Nous sommes attachés à l’école républicaine, détentrice et dispensatrice de savoirs, comme à la diffusion de toutes les formes de savoir. La tradition islamique insiste sur le respect pour les enseignants(es) et la quête du savoir. Par exemple, un hadith célèbre (dire rapporté du Prophète) dit : « Le savoir est une obligation pour tout musulman et toute musulmane. » Les musulmans qui ont bâti Anjar, l’une des premières cités omeyyades (715), avaient adopté le plan urbain romain. Dans les bayt al hikmah (instituts bibliothécaires) des Abbassides, se mêlaient et débattaient savoirs grecs, juifs, chrétiens (syriaques), persans, indiens, chinois.

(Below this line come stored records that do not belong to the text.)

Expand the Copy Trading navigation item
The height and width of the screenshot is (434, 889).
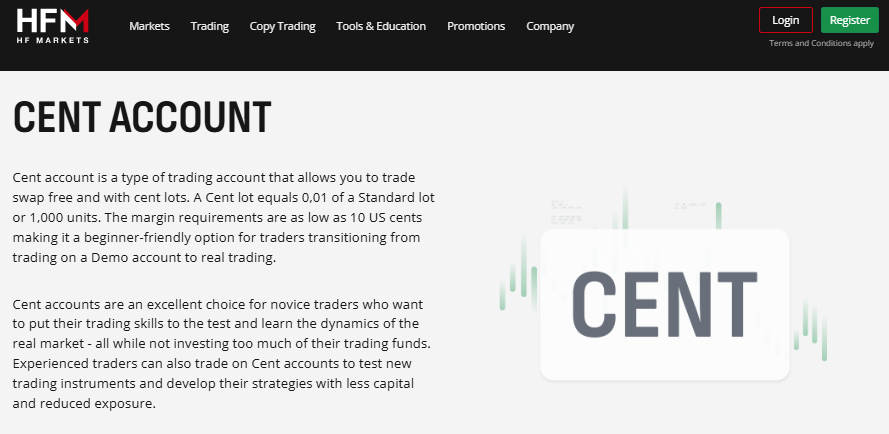point(282,26)
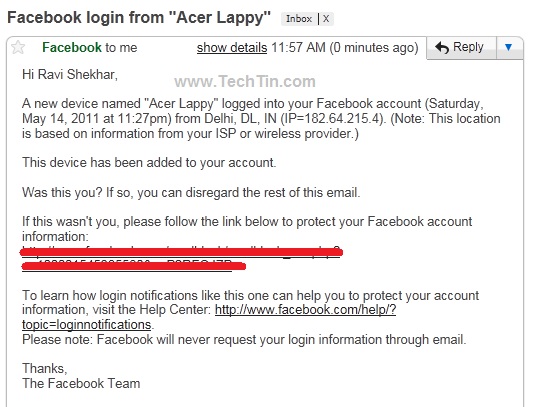The width and height of the screenshot is (536, 407).
Task: Click the 'to me' recipient text
Action: 121,48
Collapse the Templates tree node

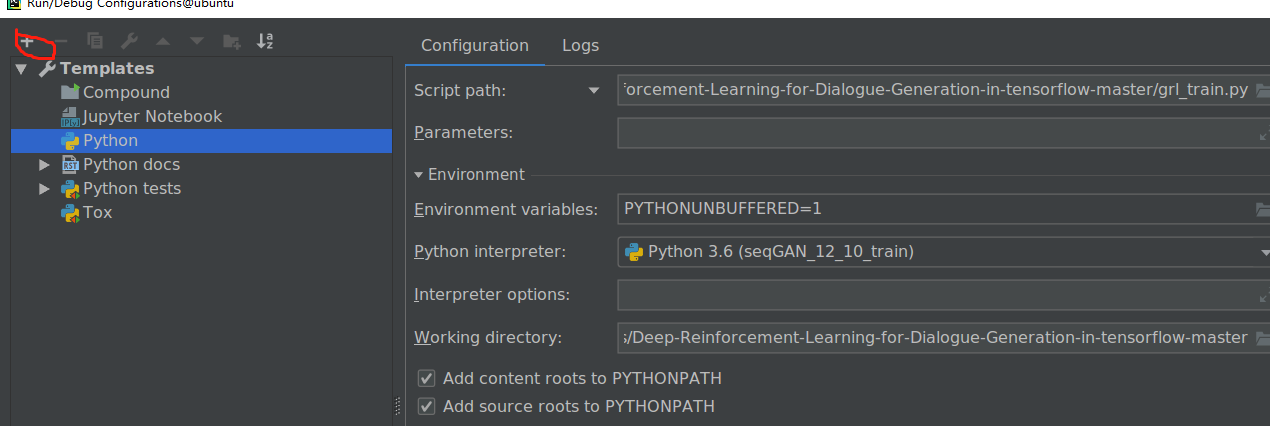tap(22, 69)
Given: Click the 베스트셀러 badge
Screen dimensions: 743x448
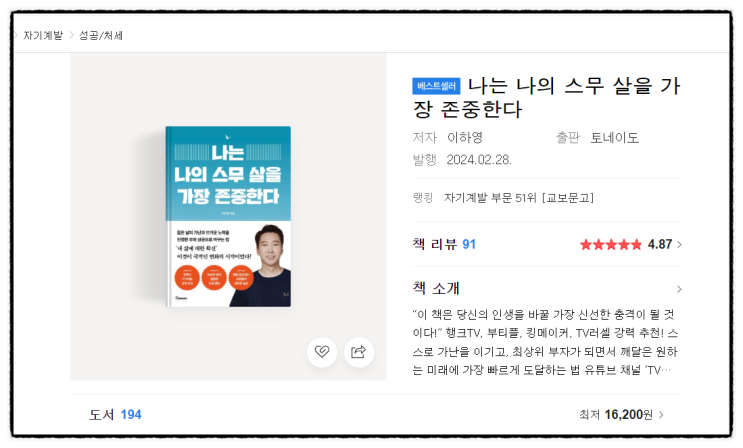Looking at the screenshot, I should 436,86.
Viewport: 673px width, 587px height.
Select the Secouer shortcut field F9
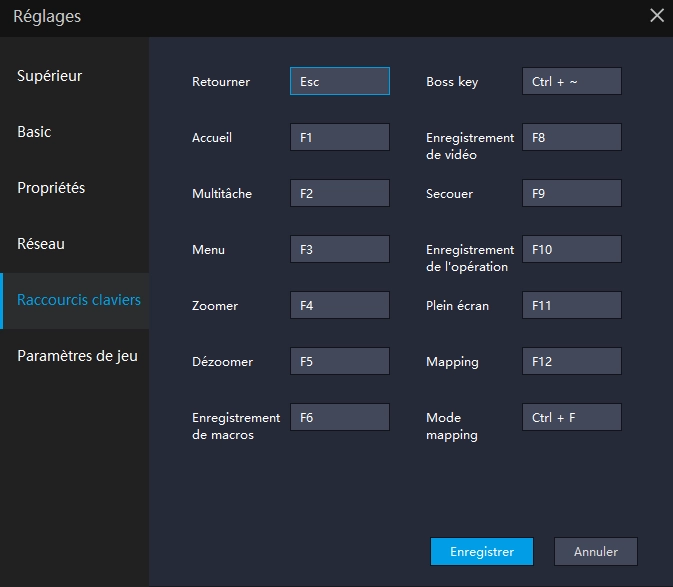click(x=571, y=193)
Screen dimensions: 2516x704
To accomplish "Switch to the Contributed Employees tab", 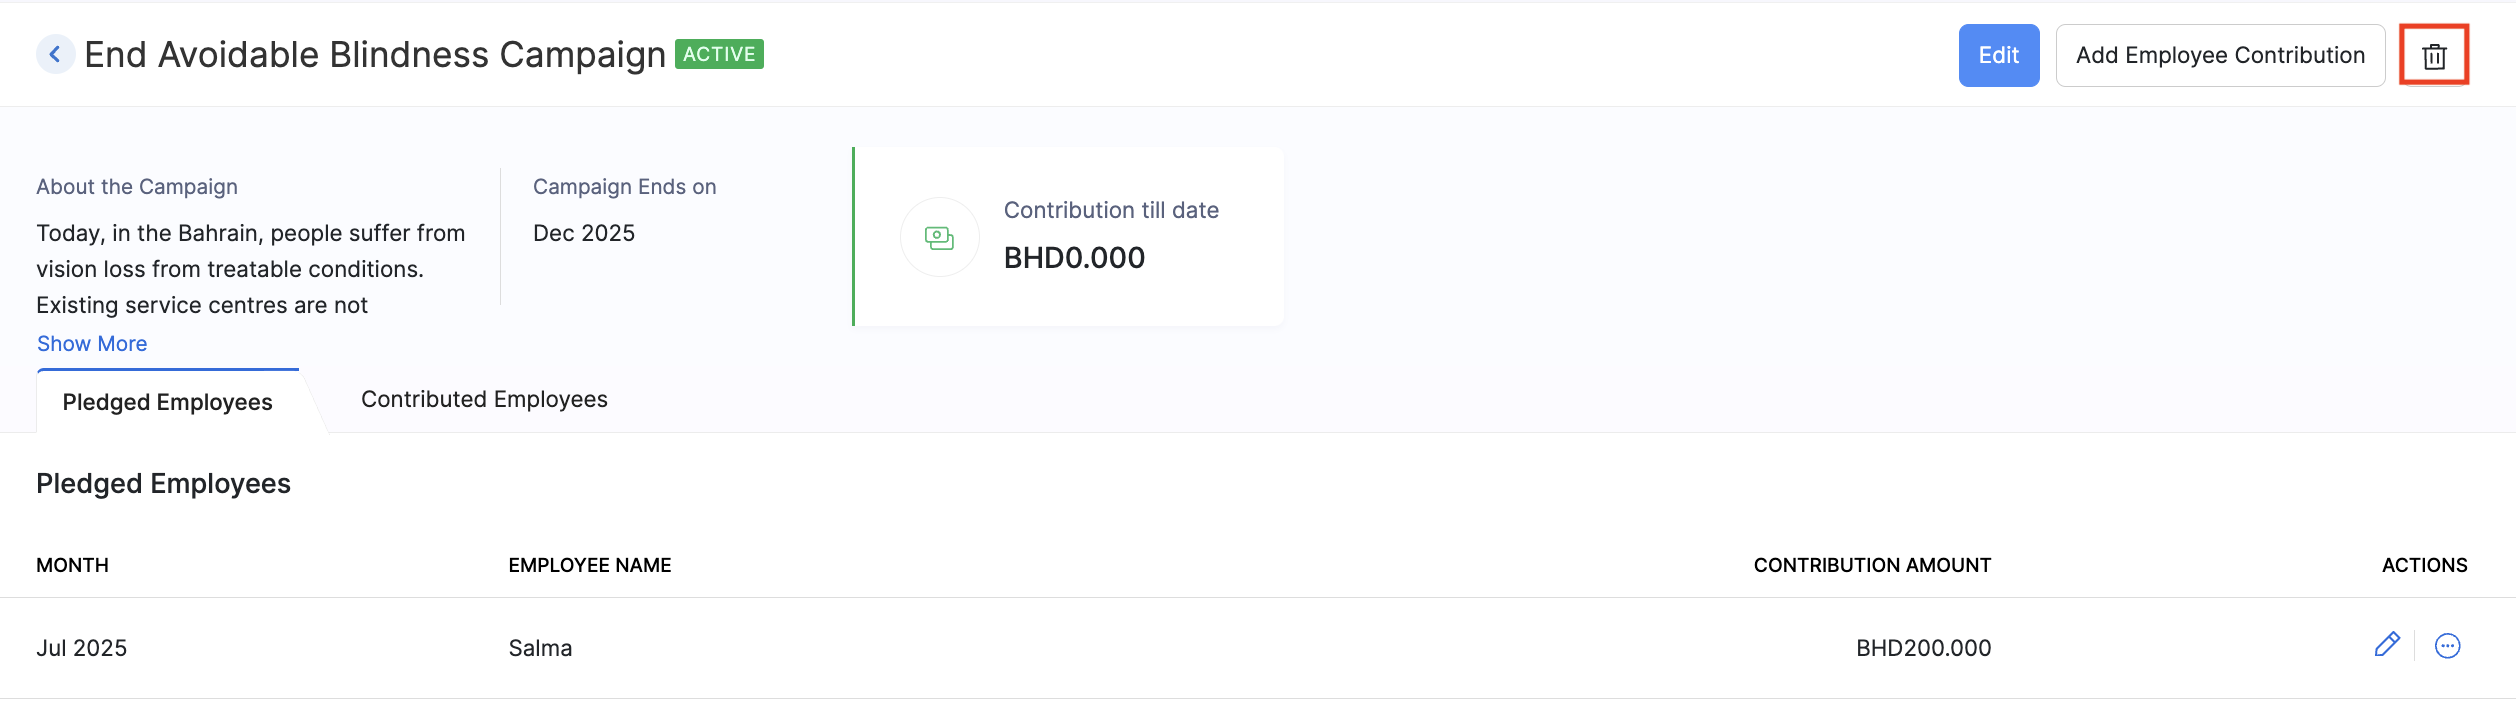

La France et le « monde » musulman ne sont pas en guerre. Les déclarations de la France et de l’Union européenne pour dénoncer les crimes contre les Ouïgours et les Rohingya en attestent. Célébrer une guerre de civilisations ne ferait que conforter les extrêmes et devenir une prophétie autoréalisatrice, comme déjà le président Jacques Chirac l’observait en tentant d’arrêter la machine de guerre Bush contre l’Irak en 2003.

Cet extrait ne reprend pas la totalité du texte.